Go through the entries below and give the number of lines that have the string "agent", and only that.
------ Extracted entries
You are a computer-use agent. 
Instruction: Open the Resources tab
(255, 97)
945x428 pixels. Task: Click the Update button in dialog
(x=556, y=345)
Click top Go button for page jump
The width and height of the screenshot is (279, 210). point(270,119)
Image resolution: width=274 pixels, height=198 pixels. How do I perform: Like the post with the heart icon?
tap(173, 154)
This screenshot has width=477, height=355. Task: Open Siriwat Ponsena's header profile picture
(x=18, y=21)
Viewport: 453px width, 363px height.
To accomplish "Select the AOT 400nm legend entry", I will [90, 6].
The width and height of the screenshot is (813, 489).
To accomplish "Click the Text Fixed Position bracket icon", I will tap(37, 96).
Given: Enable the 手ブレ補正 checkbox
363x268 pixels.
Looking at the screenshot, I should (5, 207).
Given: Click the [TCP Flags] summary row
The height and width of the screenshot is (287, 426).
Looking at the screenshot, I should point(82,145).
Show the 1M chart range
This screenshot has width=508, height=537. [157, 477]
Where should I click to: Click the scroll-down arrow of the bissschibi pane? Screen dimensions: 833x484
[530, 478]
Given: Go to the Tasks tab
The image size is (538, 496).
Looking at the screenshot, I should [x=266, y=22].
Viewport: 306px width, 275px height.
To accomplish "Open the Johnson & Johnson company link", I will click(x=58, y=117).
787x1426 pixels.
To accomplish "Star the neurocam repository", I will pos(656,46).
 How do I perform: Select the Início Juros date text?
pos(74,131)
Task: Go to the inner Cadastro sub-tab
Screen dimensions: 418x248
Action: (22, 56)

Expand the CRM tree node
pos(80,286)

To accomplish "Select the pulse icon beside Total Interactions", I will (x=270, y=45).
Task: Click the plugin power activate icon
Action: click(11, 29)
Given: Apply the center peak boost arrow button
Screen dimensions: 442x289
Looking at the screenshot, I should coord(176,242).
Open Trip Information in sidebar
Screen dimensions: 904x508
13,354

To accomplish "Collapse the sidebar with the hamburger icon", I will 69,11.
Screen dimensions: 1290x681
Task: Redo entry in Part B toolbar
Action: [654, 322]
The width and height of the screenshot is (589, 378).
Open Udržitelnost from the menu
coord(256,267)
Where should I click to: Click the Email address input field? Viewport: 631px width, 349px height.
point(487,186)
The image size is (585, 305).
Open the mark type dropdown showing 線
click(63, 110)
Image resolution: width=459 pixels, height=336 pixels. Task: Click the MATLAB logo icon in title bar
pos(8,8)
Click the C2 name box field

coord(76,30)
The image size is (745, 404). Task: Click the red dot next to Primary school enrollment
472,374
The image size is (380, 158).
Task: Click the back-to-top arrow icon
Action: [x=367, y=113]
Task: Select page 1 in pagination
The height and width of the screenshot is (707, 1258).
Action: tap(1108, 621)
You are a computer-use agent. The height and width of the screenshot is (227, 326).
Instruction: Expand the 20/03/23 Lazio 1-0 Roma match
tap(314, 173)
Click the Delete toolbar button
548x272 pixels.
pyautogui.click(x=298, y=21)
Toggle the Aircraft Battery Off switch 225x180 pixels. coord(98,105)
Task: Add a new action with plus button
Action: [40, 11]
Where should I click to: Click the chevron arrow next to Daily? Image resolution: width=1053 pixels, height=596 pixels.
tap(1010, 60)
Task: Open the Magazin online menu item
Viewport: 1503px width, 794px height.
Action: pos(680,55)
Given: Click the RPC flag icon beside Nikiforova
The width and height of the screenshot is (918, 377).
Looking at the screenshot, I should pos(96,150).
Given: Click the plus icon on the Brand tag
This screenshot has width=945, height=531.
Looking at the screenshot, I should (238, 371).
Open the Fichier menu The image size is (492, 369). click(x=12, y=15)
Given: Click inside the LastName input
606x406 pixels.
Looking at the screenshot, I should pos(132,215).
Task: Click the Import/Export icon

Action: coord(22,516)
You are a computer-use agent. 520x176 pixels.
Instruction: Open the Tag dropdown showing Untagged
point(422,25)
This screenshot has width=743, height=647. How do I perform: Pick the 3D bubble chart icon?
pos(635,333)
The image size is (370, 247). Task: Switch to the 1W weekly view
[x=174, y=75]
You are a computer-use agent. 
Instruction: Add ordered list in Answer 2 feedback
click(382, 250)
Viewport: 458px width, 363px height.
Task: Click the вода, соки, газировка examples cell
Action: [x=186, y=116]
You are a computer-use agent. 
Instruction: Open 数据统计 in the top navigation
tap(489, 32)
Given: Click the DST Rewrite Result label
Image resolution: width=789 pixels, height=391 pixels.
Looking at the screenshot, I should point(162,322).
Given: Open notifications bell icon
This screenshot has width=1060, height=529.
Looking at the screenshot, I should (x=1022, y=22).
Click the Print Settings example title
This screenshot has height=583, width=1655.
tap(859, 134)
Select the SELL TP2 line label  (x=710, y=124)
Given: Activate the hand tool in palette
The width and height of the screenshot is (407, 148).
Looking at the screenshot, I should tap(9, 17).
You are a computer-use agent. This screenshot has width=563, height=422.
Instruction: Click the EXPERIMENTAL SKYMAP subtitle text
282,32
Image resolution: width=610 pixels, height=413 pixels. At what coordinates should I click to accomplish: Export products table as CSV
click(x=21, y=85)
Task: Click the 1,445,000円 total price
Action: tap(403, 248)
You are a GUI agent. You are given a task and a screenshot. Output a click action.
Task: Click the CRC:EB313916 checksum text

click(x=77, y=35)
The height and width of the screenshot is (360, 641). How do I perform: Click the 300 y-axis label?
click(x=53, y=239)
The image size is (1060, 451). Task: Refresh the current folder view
------------
_Problem solution_. 7